* **Assigned task**
Give the lines below again exactly, starting with the line that holds "Image resolution: width=1024" and going on through the line that holds "Task: Click the".

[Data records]
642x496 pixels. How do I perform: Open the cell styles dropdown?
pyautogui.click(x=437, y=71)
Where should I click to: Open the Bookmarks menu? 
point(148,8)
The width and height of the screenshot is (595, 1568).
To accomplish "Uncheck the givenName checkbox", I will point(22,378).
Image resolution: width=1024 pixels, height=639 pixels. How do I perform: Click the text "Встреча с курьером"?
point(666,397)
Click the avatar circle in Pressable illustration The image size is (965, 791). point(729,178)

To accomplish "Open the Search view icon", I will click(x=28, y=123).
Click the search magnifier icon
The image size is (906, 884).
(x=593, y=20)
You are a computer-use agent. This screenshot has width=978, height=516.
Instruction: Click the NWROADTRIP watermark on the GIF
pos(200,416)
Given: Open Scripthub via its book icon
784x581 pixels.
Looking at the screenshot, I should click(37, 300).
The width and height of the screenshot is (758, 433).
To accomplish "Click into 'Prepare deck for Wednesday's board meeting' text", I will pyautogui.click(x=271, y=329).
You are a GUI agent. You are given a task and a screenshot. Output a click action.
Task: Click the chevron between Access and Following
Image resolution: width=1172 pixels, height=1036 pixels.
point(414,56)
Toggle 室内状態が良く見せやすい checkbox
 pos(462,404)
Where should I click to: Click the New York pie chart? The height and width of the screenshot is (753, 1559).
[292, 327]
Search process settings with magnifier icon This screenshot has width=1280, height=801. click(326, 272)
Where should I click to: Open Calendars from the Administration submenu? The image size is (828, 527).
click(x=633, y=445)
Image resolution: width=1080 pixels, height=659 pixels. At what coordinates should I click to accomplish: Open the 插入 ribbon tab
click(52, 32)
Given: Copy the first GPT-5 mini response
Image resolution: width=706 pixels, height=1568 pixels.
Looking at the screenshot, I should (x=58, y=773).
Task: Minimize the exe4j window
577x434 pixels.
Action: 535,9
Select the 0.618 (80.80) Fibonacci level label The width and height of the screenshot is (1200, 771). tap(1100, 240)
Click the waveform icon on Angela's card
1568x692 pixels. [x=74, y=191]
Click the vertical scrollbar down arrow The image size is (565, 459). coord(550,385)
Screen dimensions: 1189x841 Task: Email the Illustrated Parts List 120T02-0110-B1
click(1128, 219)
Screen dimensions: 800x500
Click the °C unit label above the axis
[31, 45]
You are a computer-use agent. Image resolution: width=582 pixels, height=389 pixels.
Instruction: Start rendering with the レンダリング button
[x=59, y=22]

* **Output**
Image resolution: width=1024 pixels, height=639 pixels. How do I perform: Click the text "Встреча с курьером"?
point(666,397)
Click the avatar circle in Pressable illustration The image size is (965, 791). point(729,178)

To accomplish "Open the Search view icon", I will click(x=28, y=123).
Click the search magnifier icon
The image size is (906, 884).
(x=593, y=20)
You are a computer-use agent. This screenshot has width=978, height=516.
Instruction: Click the NWROADTRIP watermark on the GIF
pos(200,416)
Given: Open Scripthub via its book icon
784x581 pixels.
Looking at the screenshot, I should click(37, 300).
The width and height of the screenshot is (758, 433).
To accomplish "Click into 'Prepare deck for Wednesday's board meeting' text", I will pyautogui.click(x=271, y=329).
You are a GUI agent. You are given a task and a screenshot. Output a click action.
Task: Click the chevron between Access and Following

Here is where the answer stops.